Background

Isocitrate dehydrogenase (IDH) enzymes catalyze the oxidative decarboxylation of isocitrate to alpha ketoglutarate. In humans, three IDH isoforms are known, the homodimers IDH1 and IDH2 and the heterotetramer IDH3.

Mutations in genes encoding IDH1 and 2 enzymes have been identified in metabolic disorders, inborn tumor associated disease and numerous tumors. IDH mutations define secondary glioblastoma, diffused astrocytoma, and oligodendrogliomas (100%). IDH mutations occur not only in diffuse gliomas, but also in enchondroma (~80%), chondrosarcoma (~60 %), angioimmunoblastic T cell lymphoma (~45 %), intrahepatic cholangiocarcinoma (~25 %), acute myeloid leukemia (~20 %), and other tumor entities (<5%) . All mutations lead to a nemorphic enzyme function, now producing (D)-2-hydroxyglutarate (D2HG), which can be used as surrogate marker for all mutations.

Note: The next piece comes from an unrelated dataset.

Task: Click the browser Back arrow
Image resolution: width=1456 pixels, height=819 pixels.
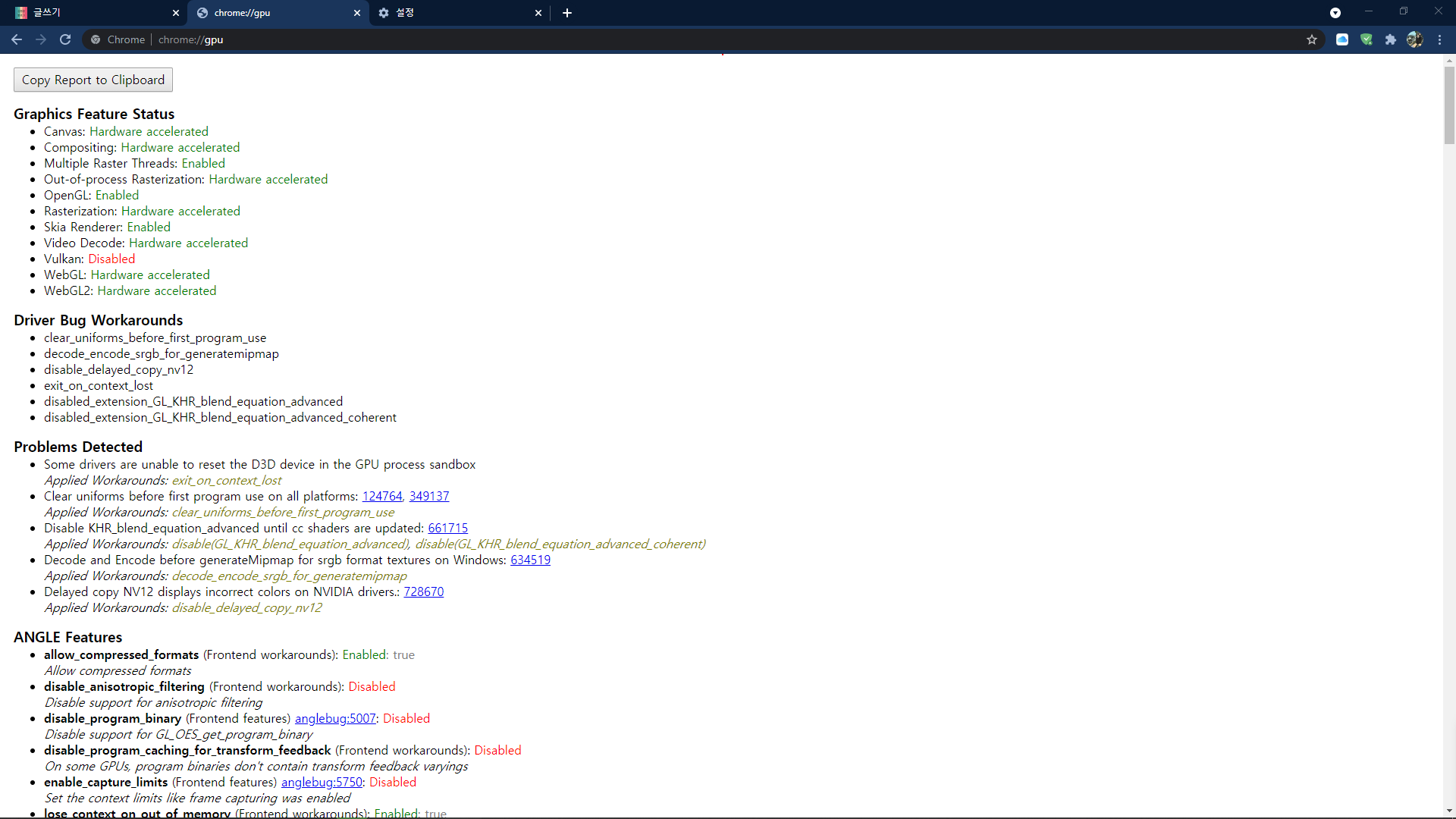Action: pos(17,39)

The diagnosis of IDH mutations is presently performed by immuno-histological analysis using the IDH1 R132H-specific antibody or sequencing. As alternative, detection of D2HGin tumor tissue, in paraffin-embedded tissues and in blood/sera can be carried out by individual mass spectrometry analysis.

Technology Overview

Researchers from DKFZ and University Hospital of Heidelberg developed a test for detecting D2HG in diverse samples by measuring the production of the reduced state of the dye. The technique can be used for diagnosis but in addition monitoring a D2HG-associated disease of a patient.

Stage of Development

The test can be used for HTS and was successfully tested using on 96 up to 1536 well format.

Further Details

“Detection of 2-hydroxyglutarate in formalin-fixed paraffin-embedded glioma specimens by gas chromatography/mass spectrometry.” in Brain Pathol. 2012 Jan;22(1):26-31 by Sahm F et al.

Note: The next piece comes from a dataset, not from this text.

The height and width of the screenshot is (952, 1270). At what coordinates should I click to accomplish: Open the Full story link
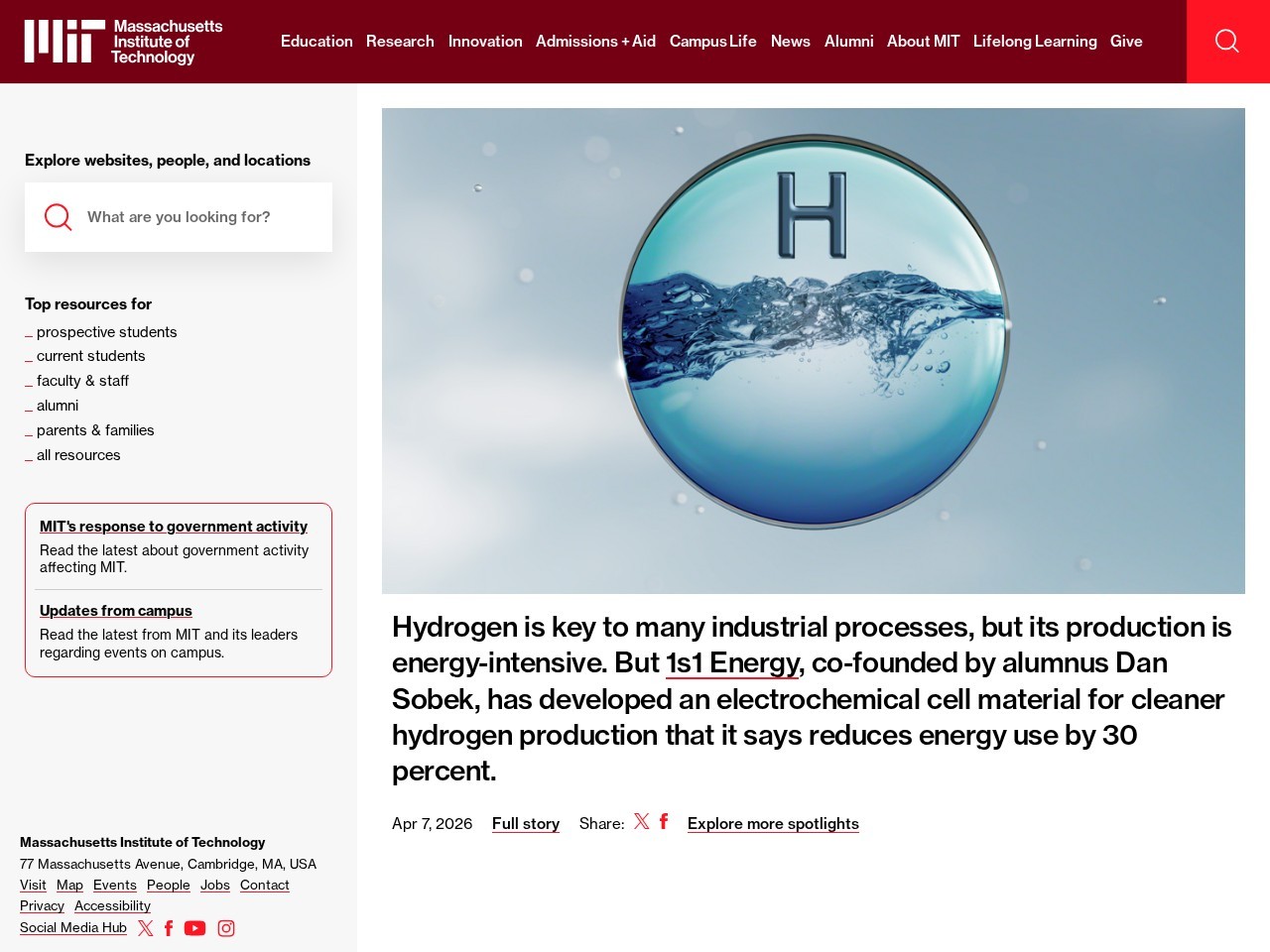(526, 824)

“Enzymatic assay for quantitative analysis of (D)-2-hydroxyglutarate.” in Acta Neuropathol. 2012 Dec;124(6):883-91 by Balss J et al.

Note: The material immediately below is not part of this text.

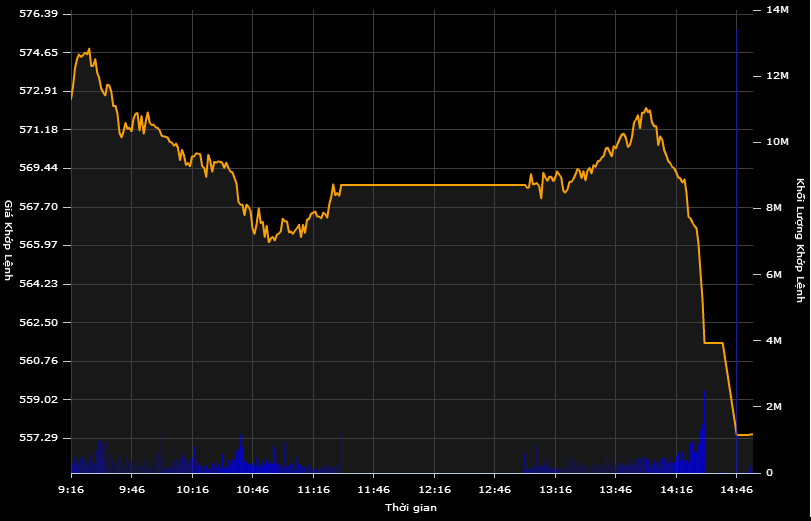Click the 'Giá Khớp Lệnh' left axis title

click(x=9, y=240)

“Pan‑ mutant IDH1 inhibitor BAY 1436032 for effective treatment of IDH1 mutant astrocytoma in vivo.” In Acta Neuropathol. 2017 Jan 25. PMID:28124097 by Stefan Pusch et al.

“Pan-mutant-IDH1 inhibitor BAY1436032 is highly effective against human IDH1 mutant acute myeloid leukemia in vivo.” In Leukemia, Jan 2017; doi: 10.1038/leu.2017.46. by A Chaturvedi et al.

Benefits

• Diagnosis and monitoring of IDH1/IDH2/IDH3 dependent diseases such as: Glioblastomas, astrocytoma, oligodendrogliomas, oligoastrocytoma, acute myeloid leukemia (AML), chondrosarcoma, intrahepatic cholangiocarcinoma, angioimmunoblastic T cell lymphoma
• Simple and robust enzymatic assay; readout in 3 hours; suitable for 96 up to 1536 well format
• Less expensive/time-consuming and high-throughput possible in opposite to established GC-MS test

Applications

Development and distribution of a simple and robust enzymatic assays for the specific determination of theD2HG. The readout is available already in about 2 to 3 hours. Moreover, it is suitable for 96-well format and can be even further miniaturized to the 1536-well format, thereby allowing for the parallel analysis (high-throughput) of numerous samples at the same time.

Opportunity

Beside an already granted license for research use only, DKFZ now seek a licensee for the diagnostic field.